Kurt Zeilenga [Mon, 31 Jan 2000 01:49:44 +0000 (01:49 +0000)]
Add SLAP_SYNTAX_BINARY flag to indicate binary storage is used for
attributes of the syntax. Such attribute values be transferred
using binary syntax unless ber2str/str2ber routines are provided.
Used in conjunction with ";binary" attribute description option
and/or the Binary syntax.
Kurt Zeilenga [Thu, 27 Jan 2000 18:35:36 +0000 (18:35 +0000)]
Don't exclude no-user-modification attributes from ACL checks
unless access requested is WRITE. This allows you to apply
an ACL to limit search/reading of no-user-modification attributes.
Writes, of course, are always prohibited (by do_add, do_modify).
Kurt Zeilenga [Thu, 27 Jan 2000 01:43:12 +0000 (01:43 +0000)]
Last commit was a bit premature. This fixes up compiler
bugs and adds temporary code to glue things until we sort
out unicode UTF-8 vs UCS-4 vs UCS-2 issues.
Kurt Zeilenga [Tue, 25 Jan 2000 21:13:31 +0000 (21:13 +0000)]
Second round of schema changes
Revert normalization to matching rule per discussions with Julio.
May need separate normalization routines for stored value and asserted
value. Currently rely on passed in syntax/mr to allow "special" behavior.
Reworked filters to pass struct berval * instead of char *. (needs work)
Validation, normalization and matching needed.
Kurt Zeilenga [Mon, 24 Jan 2000 23:31:26 +0000 (23:31 +0000)]
Modify slapd syntax struct to have both a validation and normalization
routine. Could be combined into one routine.
Modify slapd matching rule struct to only have match function.
Modify old attribute such that 'bin' implies octetString, not 'binary'.
Add compatibility for IA5 strings. Only directoryStrings were handled
before.
Treat attribute types without syntax as incomplete, not default.
Add OctetStringValidate (always returns okay).

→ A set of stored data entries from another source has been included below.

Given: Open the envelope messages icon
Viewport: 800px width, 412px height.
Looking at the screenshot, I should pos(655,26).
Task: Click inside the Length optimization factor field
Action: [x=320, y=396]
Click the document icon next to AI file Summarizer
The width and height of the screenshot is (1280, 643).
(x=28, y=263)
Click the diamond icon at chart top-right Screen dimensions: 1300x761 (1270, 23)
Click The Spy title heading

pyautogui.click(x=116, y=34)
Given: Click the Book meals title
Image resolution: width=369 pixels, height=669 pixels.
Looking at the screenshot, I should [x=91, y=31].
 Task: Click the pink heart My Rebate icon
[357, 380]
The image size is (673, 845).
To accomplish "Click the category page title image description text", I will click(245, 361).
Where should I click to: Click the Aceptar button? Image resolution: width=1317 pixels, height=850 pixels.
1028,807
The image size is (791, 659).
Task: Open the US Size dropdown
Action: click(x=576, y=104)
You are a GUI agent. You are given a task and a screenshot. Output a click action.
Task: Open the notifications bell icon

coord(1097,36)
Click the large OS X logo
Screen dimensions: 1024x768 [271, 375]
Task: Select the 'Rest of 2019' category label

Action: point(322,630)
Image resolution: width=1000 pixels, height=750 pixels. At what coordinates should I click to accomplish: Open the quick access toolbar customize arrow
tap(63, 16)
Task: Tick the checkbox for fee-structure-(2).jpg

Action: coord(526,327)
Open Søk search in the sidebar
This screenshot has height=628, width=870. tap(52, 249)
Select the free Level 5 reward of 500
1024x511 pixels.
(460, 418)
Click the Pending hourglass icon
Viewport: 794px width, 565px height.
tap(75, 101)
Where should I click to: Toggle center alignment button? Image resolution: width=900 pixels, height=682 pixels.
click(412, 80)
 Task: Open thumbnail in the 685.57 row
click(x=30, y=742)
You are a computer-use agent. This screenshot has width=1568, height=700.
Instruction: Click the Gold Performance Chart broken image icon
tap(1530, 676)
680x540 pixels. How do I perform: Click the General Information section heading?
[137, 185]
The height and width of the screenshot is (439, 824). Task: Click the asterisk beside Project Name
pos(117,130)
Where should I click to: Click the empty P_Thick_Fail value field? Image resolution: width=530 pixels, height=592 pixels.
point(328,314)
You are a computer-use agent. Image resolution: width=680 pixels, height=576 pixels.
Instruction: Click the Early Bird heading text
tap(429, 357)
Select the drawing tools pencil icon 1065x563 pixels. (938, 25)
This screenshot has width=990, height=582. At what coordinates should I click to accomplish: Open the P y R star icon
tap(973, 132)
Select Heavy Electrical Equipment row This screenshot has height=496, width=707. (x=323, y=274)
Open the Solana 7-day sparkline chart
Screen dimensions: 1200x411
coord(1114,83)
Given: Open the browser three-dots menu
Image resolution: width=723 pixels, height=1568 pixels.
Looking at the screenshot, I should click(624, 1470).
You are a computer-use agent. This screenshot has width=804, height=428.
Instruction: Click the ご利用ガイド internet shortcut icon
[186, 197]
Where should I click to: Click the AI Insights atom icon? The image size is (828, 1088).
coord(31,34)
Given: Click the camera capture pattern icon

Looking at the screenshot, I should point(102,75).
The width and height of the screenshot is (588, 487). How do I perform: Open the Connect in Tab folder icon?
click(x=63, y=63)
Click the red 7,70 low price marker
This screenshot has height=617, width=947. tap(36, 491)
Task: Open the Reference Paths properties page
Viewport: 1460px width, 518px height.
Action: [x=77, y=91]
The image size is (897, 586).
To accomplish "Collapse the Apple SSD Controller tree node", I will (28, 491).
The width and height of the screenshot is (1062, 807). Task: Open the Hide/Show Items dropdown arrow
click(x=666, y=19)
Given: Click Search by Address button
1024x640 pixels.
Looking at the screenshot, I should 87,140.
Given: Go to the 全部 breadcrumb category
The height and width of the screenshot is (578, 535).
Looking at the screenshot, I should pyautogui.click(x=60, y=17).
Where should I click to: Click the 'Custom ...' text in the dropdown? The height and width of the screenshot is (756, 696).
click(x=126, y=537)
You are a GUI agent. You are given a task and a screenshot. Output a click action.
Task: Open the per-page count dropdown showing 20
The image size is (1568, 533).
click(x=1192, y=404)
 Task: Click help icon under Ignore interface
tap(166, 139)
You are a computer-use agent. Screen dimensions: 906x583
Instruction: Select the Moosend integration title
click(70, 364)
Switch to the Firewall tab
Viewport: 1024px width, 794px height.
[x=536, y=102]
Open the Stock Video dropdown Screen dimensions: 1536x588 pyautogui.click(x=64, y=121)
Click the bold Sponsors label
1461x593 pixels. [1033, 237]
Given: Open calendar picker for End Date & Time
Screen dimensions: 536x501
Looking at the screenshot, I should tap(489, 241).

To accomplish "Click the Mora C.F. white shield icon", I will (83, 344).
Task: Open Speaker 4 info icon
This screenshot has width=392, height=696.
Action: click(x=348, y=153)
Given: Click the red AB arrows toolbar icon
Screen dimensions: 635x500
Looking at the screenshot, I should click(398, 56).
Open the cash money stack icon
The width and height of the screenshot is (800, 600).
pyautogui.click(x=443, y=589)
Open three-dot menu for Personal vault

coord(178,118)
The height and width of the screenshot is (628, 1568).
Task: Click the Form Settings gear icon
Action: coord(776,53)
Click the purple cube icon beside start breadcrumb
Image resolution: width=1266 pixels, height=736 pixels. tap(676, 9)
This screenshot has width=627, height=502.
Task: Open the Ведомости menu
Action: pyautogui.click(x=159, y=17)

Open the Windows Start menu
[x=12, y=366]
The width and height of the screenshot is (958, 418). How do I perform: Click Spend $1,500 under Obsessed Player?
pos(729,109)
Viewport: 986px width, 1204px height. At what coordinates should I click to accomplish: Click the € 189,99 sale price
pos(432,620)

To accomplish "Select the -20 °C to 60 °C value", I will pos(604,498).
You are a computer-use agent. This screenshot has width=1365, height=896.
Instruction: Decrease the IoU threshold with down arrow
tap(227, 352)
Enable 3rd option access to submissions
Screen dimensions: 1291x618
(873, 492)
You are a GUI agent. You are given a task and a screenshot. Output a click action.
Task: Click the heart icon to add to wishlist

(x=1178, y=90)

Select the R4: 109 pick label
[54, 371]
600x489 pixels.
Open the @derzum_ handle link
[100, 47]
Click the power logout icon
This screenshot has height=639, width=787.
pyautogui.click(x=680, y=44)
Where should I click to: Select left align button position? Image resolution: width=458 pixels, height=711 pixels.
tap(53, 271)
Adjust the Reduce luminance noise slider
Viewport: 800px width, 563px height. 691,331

Add {UTF8,IA5}StringValidate/Normalize (IA5 based loosely on
case_exact_normalize). Need case{Exact,Ignore}UTFMatch, using IA5 versions
for now.
Removed default of syntax/mr handlders, should just skip
registration of syntax/mr's without handlers.
Added comments to slap.h about types versus descriptions.
Kurt Zeilenga [Thu, 20 Jan 2000 05:48:18 +0000 (05:48 +0000)]
Remove SASL/TLS integration projects from TODO as basic
code has been committed.
Add item to implement SASL/TLS to clients.
(This is not to imply that the code is complete)
Howard Chu [Sat, 15 Jan 2000 19:03:16 +0000 (19:03 +0000)]
In ldap_pvt_tls_init() treat subsequent invocations as no-ops, not error.
In tls_verify_cb() use CRYPTO_free instead of free (necessary on NT due to
use of different heaps).
Changed update_flags to use SSL_get_error() to check success/status. This
fixes the problem of sb->sb_trans_needs_read getting set on dead sockets.
Kurt Zeilenga [Sat, 8 Jan 2000 19:23:26 +0000 (19:23 +0000)]
--disable-kbind --disable-kpasswd should imply --without-kerberos
under "auto" selection. If not auto, just warn.
Rebuild configure using appropriate tools.